John Glen, chief economist at the Chartered Institute of Procurement & Supply, said: "Developments in the UK economy have given the sector food for thought as supply chain managers reported softer levels of buying last month and the new orders index slipped to its lowest since May 2020. Though the headline index showed growth after two months in contraction, the devil lies in the detail pointing to lower customer confidence, a challenging UK economy and recession on the doorstep.

"Firstly, the rise in output has no sign of sustainable growth behind it as without new pipelines of work any gains will soon leak away. This was not lost on builders themselves who reported the lowest level of optimism since July 2020 about business opportunities in the next year.

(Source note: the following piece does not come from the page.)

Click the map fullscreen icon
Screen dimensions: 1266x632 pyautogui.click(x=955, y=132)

"Secondly, the costs of doing business and the cost of living are still high and rising. More expensive energy and salary pressures to secure skilled staff have contributed to additional inflation, though 21% of building companies in the sector were still hiring to maintain capacity for current projects.

"The housing sector remained the strongest performer in September although with interest rates rising and mortgage costs affecting affordability rates especially for first-time buyers, this will be an obstacle for house building to keep up the momentum as we approach 2023."

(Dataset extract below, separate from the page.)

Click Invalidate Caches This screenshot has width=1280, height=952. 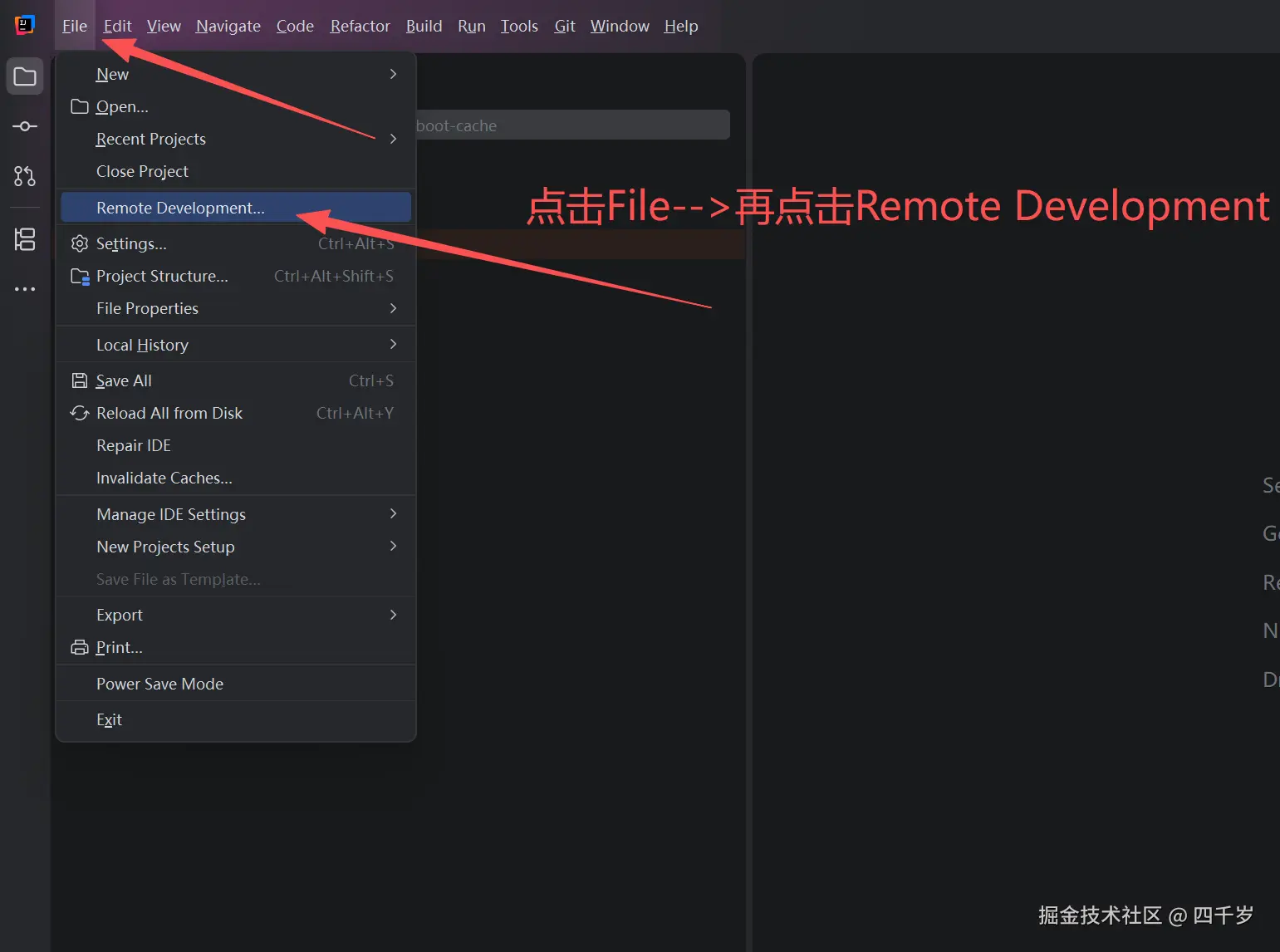164,478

Mark Robinson, chief executive of local authority procurement agency Scape, said: “The construction sector is often one of the first to be impacted by changing economic winds, so an uptick amid recent market turbulence undoubtedly goes against the run of play.

“The restoration of the pound to pre-‘mini-budget’ levels – coupled with the chancellor’s energy support package – would provide greater short-term certainty on material and input prices but a challenging winter remains likely as wider inflation continues to affect costs across public and private sector projects.”